In 1952, at the age of just 31, he was appointed as a consultant orthopaedic and trauma surgeon to St Alfege's and the Miller General hospitals in Greenwich, where he faced the challenge of bringing together staff from two very different hospitals. He successfully developed an orthopaedic department and organised an accident and emergency service for Greenwich. He was also actively involved in the planning of the new Greenwich District Hospital. He chaired the medical committee for several years and, from 1973 to 1974, served on the Area Health Authority. From the late 1960s, he also built up a large medico-legal practice, as well as a small private orthopaedic practice.

He described himself as a 'GP' orthopaedic surgeon. Because St Alfege's Hospital had the second largest diabetic clinic in the country, he became interested in the orthopaedic complications of diabetes. He was also interested in Dupuytren's contracture, congenital dislocation of the hip and talipes. He wrote on a variety of orthopaedic topics, including excision of the patella, Hand-Schüller-Christian disease and osteoarthritis of the hip.

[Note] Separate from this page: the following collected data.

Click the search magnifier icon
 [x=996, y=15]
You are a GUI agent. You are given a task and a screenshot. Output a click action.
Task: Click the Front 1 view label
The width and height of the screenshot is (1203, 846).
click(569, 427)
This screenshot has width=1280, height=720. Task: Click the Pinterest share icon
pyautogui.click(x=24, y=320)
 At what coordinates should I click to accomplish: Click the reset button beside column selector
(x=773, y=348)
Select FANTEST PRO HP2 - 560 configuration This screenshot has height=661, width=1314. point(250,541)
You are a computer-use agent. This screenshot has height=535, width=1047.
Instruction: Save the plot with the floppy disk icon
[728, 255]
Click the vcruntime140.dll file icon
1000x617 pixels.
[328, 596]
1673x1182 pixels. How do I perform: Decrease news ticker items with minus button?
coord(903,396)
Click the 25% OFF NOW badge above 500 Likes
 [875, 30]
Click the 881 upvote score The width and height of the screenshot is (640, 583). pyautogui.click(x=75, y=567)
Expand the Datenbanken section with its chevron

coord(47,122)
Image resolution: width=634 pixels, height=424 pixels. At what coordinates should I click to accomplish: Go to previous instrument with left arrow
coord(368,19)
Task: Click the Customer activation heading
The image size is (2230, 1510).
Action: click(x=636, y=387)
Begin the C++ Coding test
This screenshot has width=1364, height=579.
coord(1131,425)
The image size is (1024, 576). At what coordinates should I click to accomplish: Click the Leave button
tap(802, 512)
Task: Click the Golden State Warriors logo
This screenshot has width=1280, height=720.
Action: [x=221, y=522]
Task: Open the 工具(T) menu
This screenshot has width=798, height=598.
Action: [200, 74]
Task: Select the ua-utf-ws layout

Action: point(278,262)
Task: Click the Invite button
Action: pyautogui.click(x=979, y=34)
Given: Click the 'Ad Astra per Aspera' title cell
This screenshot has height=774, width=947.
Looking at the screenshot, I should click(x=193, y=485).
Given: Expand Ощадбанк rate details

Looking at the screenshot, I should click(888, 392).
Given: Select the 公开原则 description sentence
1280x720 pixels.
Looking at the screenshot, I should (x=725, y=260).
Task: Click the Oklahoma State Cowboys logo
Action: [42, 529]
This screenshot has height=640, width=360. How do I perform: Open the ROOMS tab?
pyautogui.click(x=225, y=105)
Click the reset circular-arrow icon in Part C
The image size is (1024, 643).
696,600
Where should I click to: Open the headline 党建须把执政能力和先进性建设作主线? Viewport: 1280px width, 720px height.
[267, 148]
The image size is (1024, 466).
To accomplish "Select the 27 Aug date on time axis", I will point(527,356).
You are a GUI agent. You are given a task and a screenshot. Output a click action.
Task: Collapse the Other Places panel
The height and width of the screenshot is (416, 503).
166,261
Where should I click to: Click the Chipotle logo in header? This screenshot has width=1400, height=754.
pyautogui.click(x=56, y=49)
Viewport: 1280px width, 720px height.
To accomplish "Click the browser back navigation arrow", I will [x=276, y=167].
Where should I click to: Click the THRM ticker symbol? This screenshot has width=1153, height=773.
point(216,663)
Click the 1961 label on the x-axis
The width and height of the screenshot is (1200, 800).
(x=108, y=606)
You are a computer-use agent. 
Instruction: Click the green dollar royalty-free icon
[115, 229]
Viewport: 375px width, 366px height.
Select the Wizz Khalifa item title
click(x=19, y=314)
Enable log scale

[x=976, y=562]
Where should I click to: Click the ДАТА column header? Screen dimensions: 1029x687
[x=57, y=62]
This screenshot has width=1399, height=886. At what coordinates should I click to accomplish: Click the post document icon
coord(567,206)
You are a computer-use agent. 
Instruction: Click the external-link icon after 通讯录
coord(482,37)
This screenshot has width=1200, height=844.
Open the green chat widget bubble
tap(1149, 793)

He was a member of the British Orthopaedic Association, chairman of the Greenwich branch of the British Medical Association, and president of the West Kent Medico Chirurgical Society. He was a liveryman of the Worshipful Society of Apothecaries, a freeman of the City of London and a member of the City Livery Club.

Sewell retired early, in July 1983. As he himself put it, he found he 'was no longer enjoying…clinical work due to the increasing interference of the NHS administration'. He continued his medico-legal work, and finally retired in June 1988.

Outside medicine, he was interested in rose growing and showing (until he developed asthma), travel, reading and, in his retirement, following the stock market.

In July 1945 he married Peggy Joan Kearton Chandler, known as 'Joan'. They had two daughters, Carole Gay and Cherry Margot. Robert Henry Sewell died on 14 April 2012, aged 91.